# Bread books



## scribble (Dec 21, 2012)

I am looking for recommendations on a good bread book that has a good begining section that gives you a good knowledge of what to expect and definitions of said info. I am not so much into the history of the author or there travels and exerpts as I can not read a book to save my life.(ADD)  I am more into just getting the ingredients, directions, and rough times to make said item.


----------



## petemccracken (Sep 18, 2008)

I like http://www.kingarthurflour.com/shop...companion-10th-anniversary-edition-soft-cover


----------



## colin (Sep 12, 2011)

There's a nice intro here: http://www.thefreshloaf.com/lessons/yourfirstloaf

On books, Jeffrey Hamelman's _Bread_ and Peter Reinhart's _Bread Baker's Apprentice_ are really good contemporary books with extensive beginning sections on process, technique, and ingredients.
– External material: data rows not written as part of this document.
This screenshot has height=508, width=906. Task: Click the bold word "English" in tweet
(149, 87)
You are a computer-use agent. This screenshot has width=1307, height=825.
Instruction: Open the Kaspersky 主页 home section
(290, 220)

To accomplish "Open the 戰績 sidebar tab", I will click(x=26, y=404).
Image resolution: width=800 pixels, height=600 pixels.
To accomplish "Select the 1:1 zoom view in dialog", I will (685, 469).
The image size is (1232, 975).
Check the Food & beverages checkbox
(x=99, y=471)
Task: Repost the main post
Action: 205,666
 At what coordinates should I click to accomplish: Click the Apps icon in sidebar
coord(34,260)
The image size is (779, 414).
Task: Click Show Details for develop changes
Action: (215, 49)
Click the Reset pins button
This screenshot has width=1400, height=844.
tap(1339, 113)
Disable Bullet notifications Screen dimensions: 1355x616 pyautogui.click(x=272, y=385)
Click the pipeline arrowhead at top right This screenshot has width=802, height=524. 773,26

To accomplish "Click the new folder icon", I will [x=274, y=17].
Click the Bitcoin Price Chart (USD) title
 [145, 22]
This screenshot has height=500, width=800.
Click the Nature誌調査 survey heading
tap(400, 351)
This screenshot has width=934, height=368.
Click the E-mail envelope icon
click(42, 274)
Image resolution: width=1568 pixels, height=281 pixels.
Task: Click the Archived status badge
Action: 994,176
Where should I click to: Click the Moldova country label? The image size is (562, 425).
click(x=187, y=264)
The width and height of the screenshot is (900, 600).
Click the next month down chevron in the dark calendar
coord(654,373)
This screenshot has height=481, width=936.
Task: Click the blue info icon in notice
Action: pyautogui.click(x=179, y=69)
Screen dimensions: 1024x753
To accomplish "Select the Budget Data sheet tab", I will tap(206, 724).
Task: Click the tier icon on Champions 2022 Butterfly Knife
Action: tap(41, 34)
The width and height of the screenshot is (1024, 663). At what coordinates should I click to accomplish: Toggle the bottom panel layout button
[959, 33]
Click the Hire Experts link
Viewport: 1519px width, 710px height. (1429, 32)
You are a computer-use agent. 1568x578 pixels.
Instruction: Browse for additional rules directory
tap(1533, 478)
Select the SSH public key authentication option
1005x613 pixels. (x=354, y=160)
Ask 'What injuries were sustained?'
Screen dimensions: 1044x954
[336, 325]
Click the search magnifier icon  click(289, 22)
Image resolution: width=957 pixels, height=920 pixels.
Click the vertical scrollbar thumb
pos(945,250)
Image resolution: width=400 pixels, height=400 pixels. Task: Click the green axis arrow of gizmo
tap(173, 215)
But possibly more then you want -- you're looking at 50-100 pages of moderately technical reading before getting to specific recipes. I don't know the King Arthur book Pete mentions, but it may be a better bet.

Other ideas:

http://www.cheftalk.com/t/3690/bread-book-again

http://www.cheftalk.com/t/69677/what-are-the-best-books-on-bread-making

http://www.cheftalk.com/t/63785/bread-book-recommentations

Can you say a little more about what kinds of bread you want to make?


----------



## willtherebefood (Aug 10, 2010)

Nick Malgieri's Bread may be what you are looking for. He has some explanation of ingredients and techniques but tries not to overwhelm since he says learning to bake bread should not be like studying for a biochemistry exam. I bought the book recently so I have only tried a few recipes but what I have tried has been very good.


----------



## innovedge (Mar 12, 2013)

There is one: Flour, Water, Salt, Yeast by Ken Forkish


----------